The parasite Plasmodium vivax isn’t as well known as its deadly cousin P. falciparum, which dominates sub-Saharan Africa. But the “other malaria,” which is rare in Africa, sickens some 75 million people a year in Asia and the Americas. Now, new genetic evidence shows how the parasite might have gotten its start: in African ape and human populations, before hitching a ride off the continent with early human migrants.
Until recently, scientists assumed P. vivax had originated in Asian macaques and jumped to humans there, before spreading to Europe and the Americas. But in 2010, scientists started to find evidence of P. vivax in African chimpanzees, gorillas, and bonobos. That suggested an African origin for the parasite. However, there was only sparse genetic evidence to support the theory; most data from ape parasites came from just a few incomplete sequences recovered from primate feces.

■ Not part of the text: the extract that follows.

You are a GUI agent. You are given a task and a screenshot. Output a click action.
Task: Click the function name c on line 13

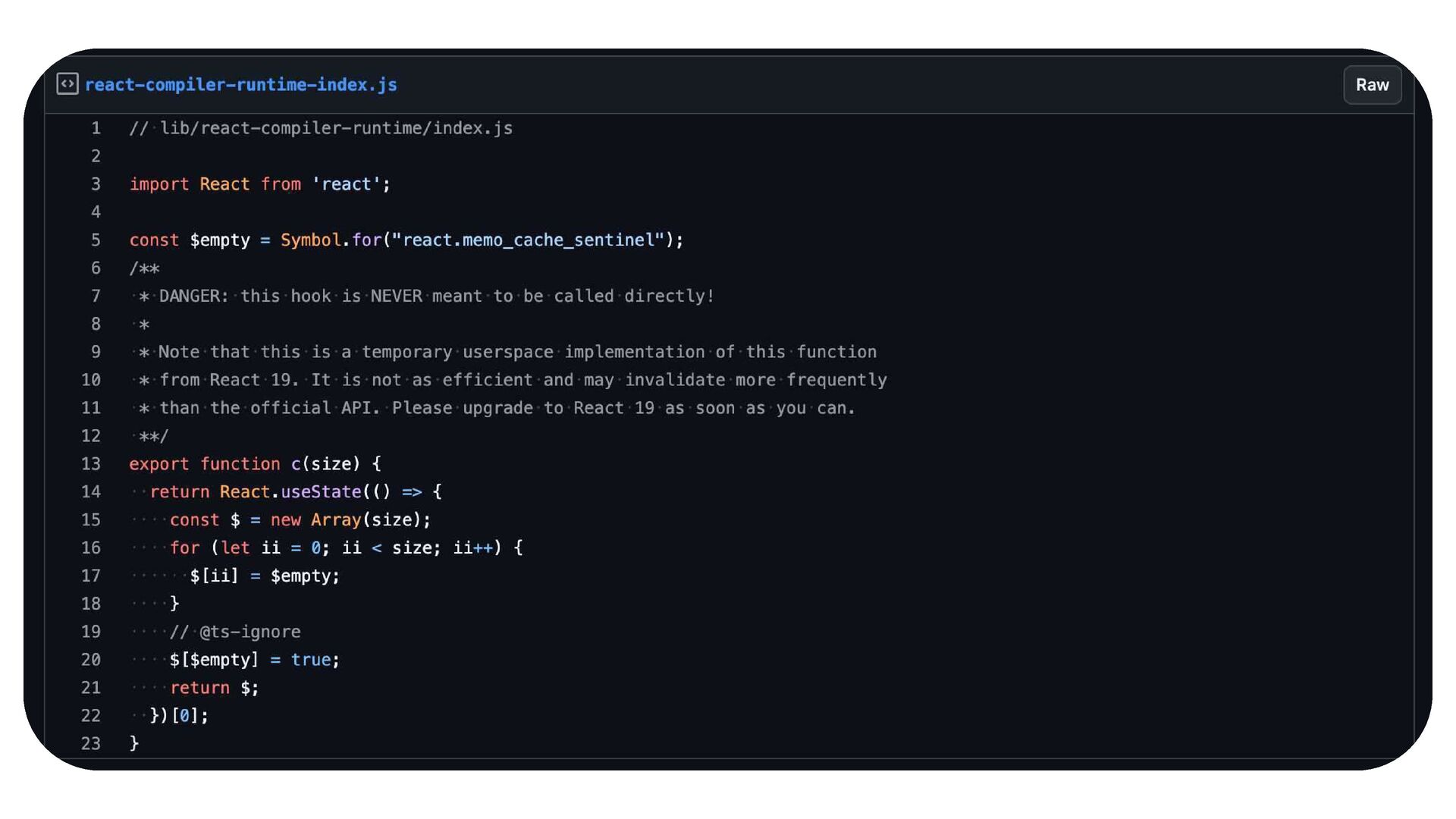point(296,464)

Now, researchers have managed to sequence nearly the entire genomes of parasites that infected six chimpanzees and one gorilla. Blood samples for the chimpanzees came from sanctuaries in Cameroon and Gabon and from a wild chimp in the Ivory Coast. The gorilla sample came from a piece of bushmeat collected in Cameroon.
This new, closer look at the parasite’s genes shows that the ape parasites are vastly more diverse than those that infect humans, scientists report this week in the Proceedings of the National Academy of Sciences. That adds weight to the idea that P. vivax once infected both apes and humans in Africa and tagged along with migrating humans to Eurasia and the Americas, says David Conway, a malaria expert at the London School of Hygiene & Tropical Medicine who wasn’t involved in the work.

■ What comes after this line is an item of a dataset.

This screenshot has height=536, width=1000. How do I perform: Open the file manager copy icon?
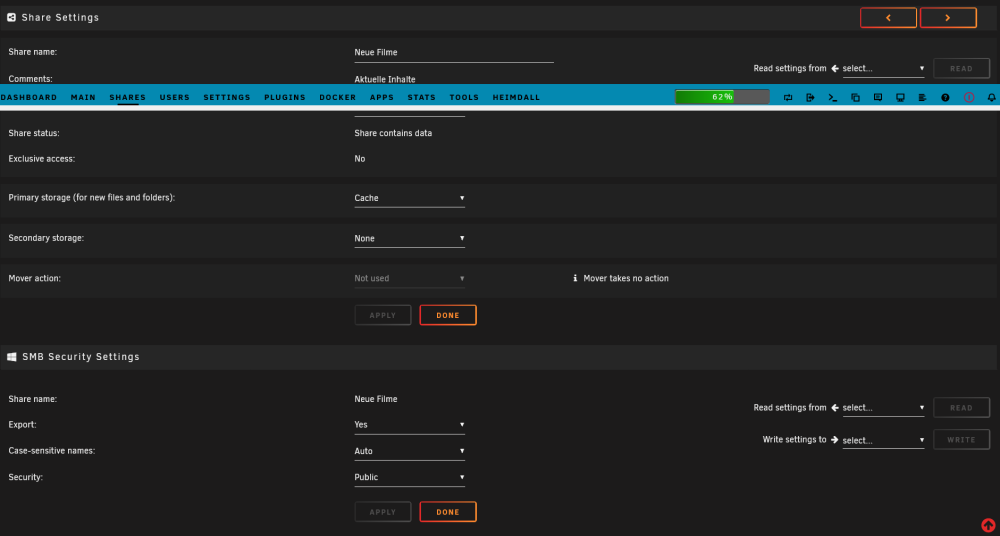pos(855,98)
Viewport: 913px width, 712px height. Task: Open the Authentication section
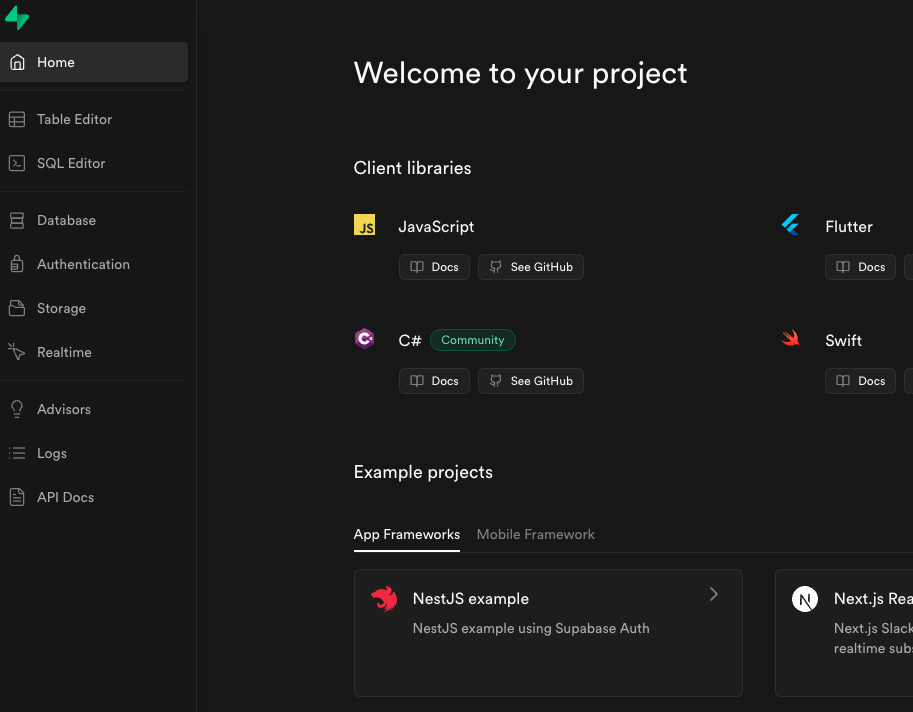pos(83,264)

The early spread of modern humans into different parts of the world “was probably accompanied by only a few founding strains of the parasite that have given rise to most of today’s human P. vivax,” Conway says. Richard Culleton, a malaria expert at Nagasaki University in Japan, agrees. The new data strongly suggest modern human P. vivax “escaped” from Africa some time before the human population there became immune, he says. Today, P. vivax infection is rare in Africa because most people there lack the protein that the parasite uses to enter red blood cells.

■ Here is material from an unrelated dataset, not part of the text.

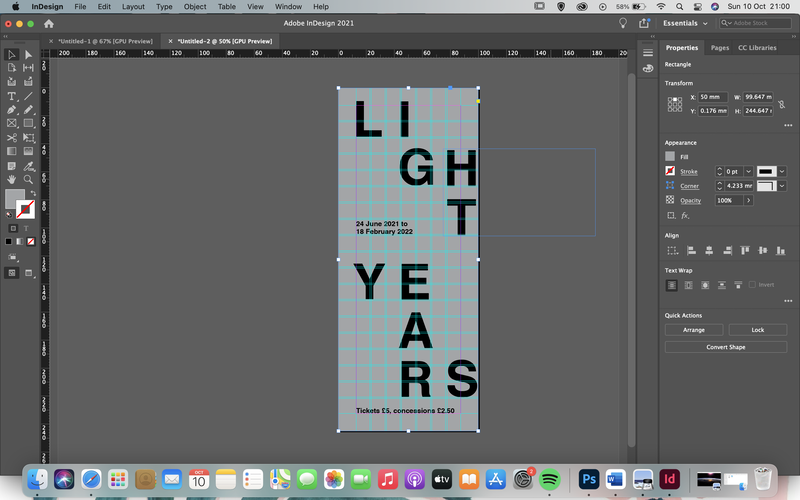Pick the Scissors tool
Screen dimensions: 800x500
click(11, 137)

Further supporting that argument, the parasites in African apes and humans elsewhere appear to be closely related, says Paul Sharp, an infectious disease geneticist at The University of Edinburgh who led the study together with Beatrice Hahn, an infectious disease expert at the University of Pennsylvania Perelman School of Medicine. “We were looking for evidence that the ape parasites were in some way clearly different,” he says. “Have they diverged to the point where they are separate species? But we couldn’t find any indications that they are separate.”
That is consistent with occasional reports of visitors to Africa coming home infected with P. vivax, probably after being bitten by a mosquito that had bitten an infected ape, Sharp says. That means even if P. vivax were eliminated from Asia and the Americas, it could hitch another ride out of Africa anytime and start a new outbreak elsewhere in the world. “This might mean that we can never eradicate P. vivax malaria—unless we manage to get rid of it in the chimp and gorilla populations too,” Culleton says.